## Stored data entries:
########################################

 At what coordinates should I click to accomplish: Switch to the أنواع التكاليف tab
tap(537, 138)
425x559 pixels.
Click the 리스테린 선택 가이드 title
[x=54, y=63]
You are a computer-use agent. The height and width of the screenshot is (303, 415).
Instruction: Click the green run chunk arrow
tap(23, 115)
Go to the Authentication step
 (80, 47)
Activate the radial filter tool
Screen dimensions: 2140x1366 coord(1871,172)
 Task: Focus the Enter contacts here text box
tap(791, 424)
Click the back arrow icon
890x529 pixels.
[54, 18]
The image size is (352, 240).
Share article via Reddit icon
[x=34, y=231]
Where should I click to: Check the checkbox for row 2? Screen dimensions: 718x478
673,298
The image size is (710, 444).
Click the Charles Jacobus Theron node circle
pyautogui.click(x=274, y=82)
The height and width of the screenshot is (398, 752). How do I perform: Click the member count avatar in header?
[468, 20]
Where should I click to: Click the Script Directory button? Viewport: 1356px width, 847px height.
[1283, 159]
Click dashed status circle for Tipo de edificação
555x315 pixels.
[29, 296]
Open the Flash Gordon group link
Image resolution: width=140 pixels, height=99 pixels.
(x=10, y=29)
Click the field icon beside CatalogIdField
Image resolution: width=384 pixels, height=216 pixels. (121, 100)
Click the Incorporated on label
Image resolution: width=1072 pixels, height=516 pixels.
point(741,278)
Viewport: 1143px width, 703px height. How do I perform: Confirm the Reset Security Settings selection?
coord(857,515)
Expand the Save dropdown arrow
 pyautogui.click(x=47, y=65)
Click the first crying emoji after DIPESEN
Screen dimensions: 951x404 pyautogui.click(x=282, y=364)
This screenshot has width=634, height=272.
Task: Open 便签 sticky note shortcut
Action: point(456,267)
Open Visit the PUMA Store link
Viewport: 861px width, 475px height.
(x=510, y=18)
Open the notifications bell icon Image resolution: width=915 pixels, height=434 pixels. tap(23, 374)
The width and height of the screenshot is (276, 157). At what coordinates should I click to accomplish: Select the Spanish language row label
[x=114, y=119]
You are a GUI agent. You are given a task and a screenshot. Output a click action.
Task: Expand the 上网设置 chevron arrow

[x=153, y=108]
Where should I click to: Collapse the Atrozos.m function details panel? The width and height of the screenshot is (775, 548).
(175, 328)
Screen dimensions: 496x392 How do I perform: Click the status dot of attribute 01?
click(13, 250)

########################################

## TASK:
Rewrite the lines from the one containing "Click the Incorporated on label" through the one containing "pyautogui.click(x=47, y=65)", putting "drop-down" in place of "dropdown" and changing nothing else.

## PROBLEM SOLUTION:
Click the Incorporated on label
Image resolution: width=1072 pixels, height=516 pixels.
point(741,278)
Viewport: 1143px width, 703px height. How do I perform: Confirm the Reset Security Settings selection?
coord(857,515)
Expand the Save drop-down arrow
 pyautogui.click(x=47, y=65)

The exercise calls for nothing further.